British solicitor and politician

Harold Roberts (23 August 1884 – 28 September 1950) was a British solicitor and Unionist (Conservative) politician. After a long career in local government in Birmingham, he represented the city in the House of Commons for the last five years of his life.

== Career ==
Roberts was the son of William Henry Roberts, and was educated privately before qualifying as a solicitor in 1906. He gained his LL.B degree in 1907, and then practised law in London and in Leicester, before moving to Birmingham in 1911.

He was first elected to Birmingham City Council in 1922, and remained a councillor for over two decades, becoming Lord Mayor of Birmingham in 1936, when he was made an alderman. He chaired the council's Public Health Committee from 1936 to 1930, and the Salaries, Wages and Labour Committee from 1941 to 1943. During his time as mayor he launched the final appeal for the city's Queen Elizabeth Hospital, which raised the £250,000 needed to allow construction to be completed.

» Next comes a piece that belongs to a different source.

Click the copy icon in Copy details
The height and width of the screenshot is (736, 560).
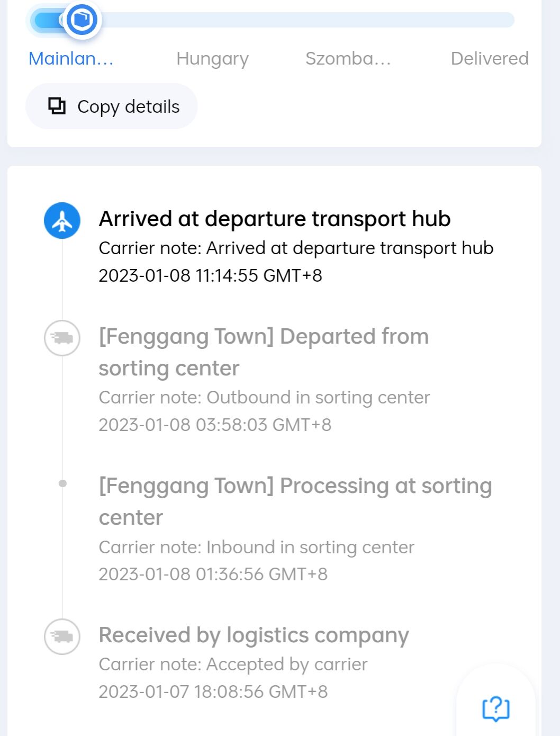(x=57, y=106)
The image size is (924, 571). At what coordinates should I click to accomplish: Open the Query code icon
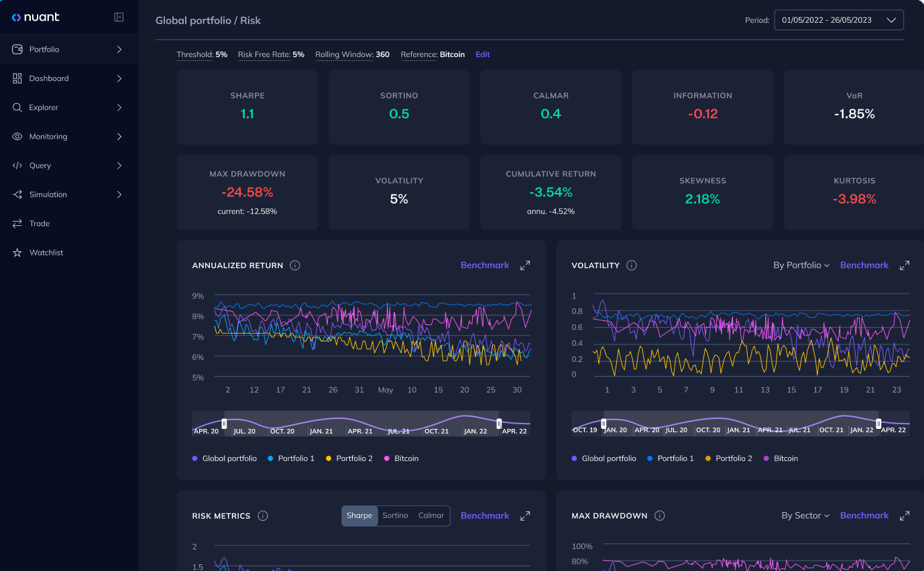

He was also a life governor of the University of Birmingham.

=== Parliament ===
At the 1945 general election, Roberts was elected as the Member of Parliament (MP) for the Handsworth division of Birmingham. He stood as a Unionist, rather than as a Conservative; the Liberal Unionist tradition lingered in Birmingham long after the 1912 merger of the two parties, with memories of Joseph Chamberlain still strong.

Handsworth was a safe seat for the Unionists, who had held it since 1886. The sitting Unionist MP, Oliver Locker-Lampson, had not been re-selected by his local party, and planned to stand as an Independent Conservative, but was offered a post overseas and did not contest the seat. Even without Locker-Lampson, the seat was contested by five candidates. In addition to the Unionist, Liberal, and Labour parties, there was a Communist Party candidate, and another former Lord Mayor, former Unionist Noel Tiptaft, stood as a "National Independent". Tiptaft proclaimed himself as supporter of the Prime Minister Winston Churchill, prompting Churchill to send a telegram to Alderman Roberts denying that Tiptaft was a supporter of his. Labour took ten of Birmingham's 13 seats, having won none in 1935, but Handsworth was one of the three Birmingham seats retained by the Conservatives. However Roberts's majority was only 3.6% of the votes, compared with the 46% won by Locker-Lampson in a two-way contest in 1935.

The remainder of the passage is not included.